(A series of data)
======
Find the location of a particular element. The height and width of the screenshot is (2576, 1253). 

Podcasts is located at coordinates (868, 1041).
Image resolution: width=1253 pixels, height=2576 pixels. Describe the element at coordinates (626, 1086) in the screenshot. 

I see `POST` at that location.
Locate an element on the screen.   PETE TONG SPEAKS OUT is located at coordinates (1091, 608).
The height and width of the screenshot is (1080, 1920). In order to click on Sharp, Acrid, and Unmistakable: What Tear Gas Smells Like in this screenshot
======
**What is expected:**
Rewrite the data above, putting "screen capture" in place of every "screenshot" and leaving everything else unchanged.

**Complete answer:**
Find the location of a particular element. The height and width of the screen capture is (2576, 1253). 

Podcasts is located at coordinates (868, 1041).
Image resolution: width=1253 pixels, height=2576 pixels. Describe the element at coordinates (626, 1086) in the screen capture. 

I see `POST` at that location.
Locate an element on the screen.   PETE TONG SPEAKS OUT is located at coordinates (1091, 608).
The height and width of the screen capture is (1080, 1920). In order to click on Sharp, Acrid, and Unmistakable: What Tear Gas Smells Like in this screen capture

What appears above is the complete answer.